Pentagon officials, speaking on background, said there were a total 26 Defense Department military and civilian personnel in Mali -- 22 of them in Bamako. All were accounted for and none was injured, the officials said. Earlier, the State Department urged all Americans in Mali to shelter in place.
U.S. troops in small numbers have been involved in Mali since the French sent 4,000 troops there in 2013 to put down a rebellion by religious and tribal groups, some of them linked to al-Qaeda. The Islamic State in Iraq and Syria, or ISIS, reportedly does not have a presence in Mali.
The gunmen rolled past security in vehicles with phony diplomatic plates and left their cars with guns blazing to attack the hotel entrance, The New York Times reported.
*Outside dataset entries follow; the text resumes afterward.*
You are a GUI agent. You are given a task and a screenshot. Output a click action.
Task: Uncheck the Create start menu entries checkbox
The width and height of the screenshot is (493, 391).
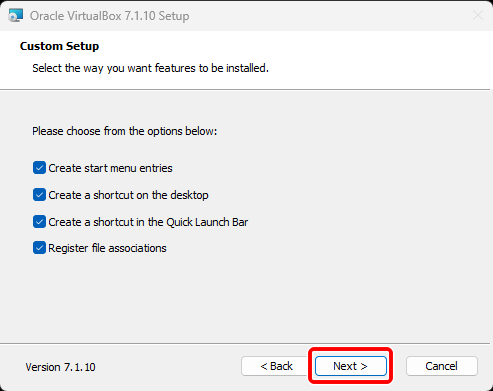tap(39, 168)

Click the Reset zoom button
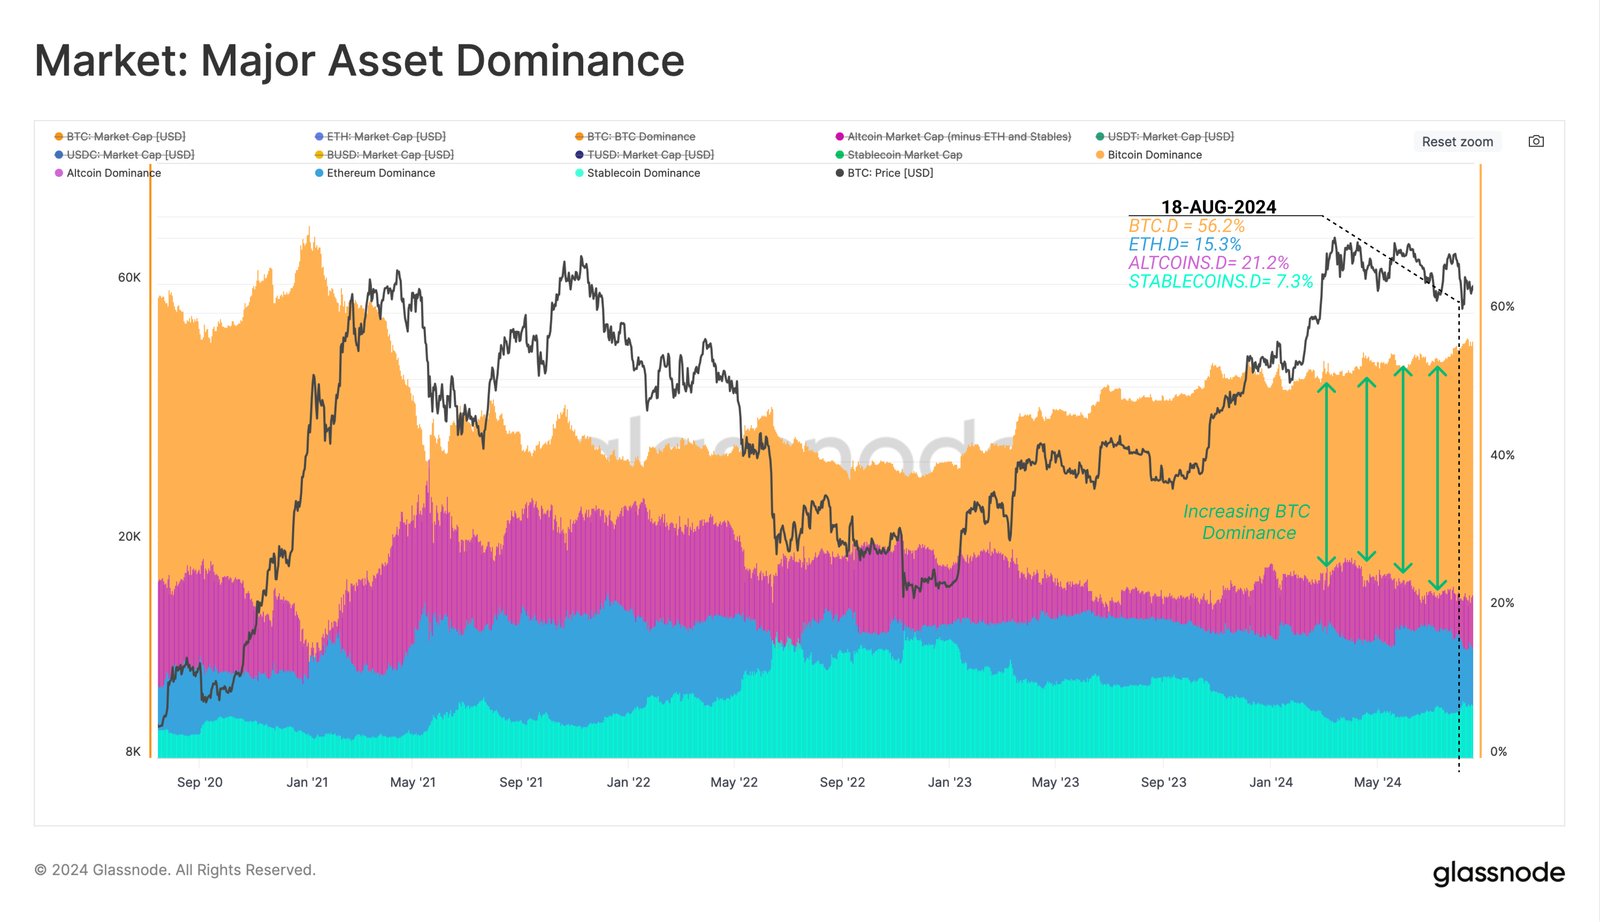[x=1457, y=141]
Inside, they cut the throat of a hotel guest and began going room to room, firing at random.
United Nations and Malian officials said that 140 guests and 30 employees were believed to be inside the hotel when the siege started. A dozen or more of the guests were believed to be American. Six of those were reported to have been evacuated safely. The fate of the others was not immediately clear.
UN officials initially said that at least 21 hostages were killed before Malian and African regional security forces took back the hotel by late afternoon and freed all hostages. Other reports put the death toll at 27.
The hotel attack in Mali, a former French colony, came a week after the Paris terror attacks claimed by ISIS killed at least 129 people.
"We don't want to scare our people, but we have already said that Mali will have to get used to situations like this," said Malian President Ibrahim Boubacar Keita, who was visiting neighboring Chad, which is the headquarters for French military operations in West Africa.
"We must all remain humble. No one nowhere is safe given the danger of terrorism," Keita told the France 24 news channel.
Mongi Homdi, head of the UN mission in Mali, said the use of the hotel by diplomats may been the motive for the attack. "I think this attack has been perpetrated by negative forces, terrorists, who do not want to see peace in Mali," he told CNN.
Africom aided the French intervention, ferrying troops to Bamako, providing aerial refueling for French fighters, and aiding intelligence with drone surveillance. In 2014, the French began winding down Operation Serval in Mali, named for an indigenous wildcat, as Mali began to stabilize, but 1,000 French troops remained in the country.
In a Pentagon meeting last July with French Defense Minister jean-Yves le Drian, Defense Secretary Ashton Carter hailed French security operations in Mali and throughout West Africa.
"French operations there are preventing spillover of terrorism, trafficking and extremism, disrupting al-Qaida affiliates, Boko Haram and other extremists in North and West African nations, like Mali, Niger and Chad, and the U.S. military will continue to support France in these efforts with our lift and aerial refueling capabilities," Carter said.
At the time, Africom said that U.S. Air Force tankers assigned to the 351st Expeditionary Aerial Refueling Squadron out of Royal Air Force Mildenhall in England had flown 638 sorties, providing 2,702 French receiver aircraft with nearly 25 million pounds of fuel since the operations began in 2013, according to Africom.
At the start of Operation Serval, five U.S. C-17 Globemaster III cargo aircraft flew French forces and equipment to Mali from various locations.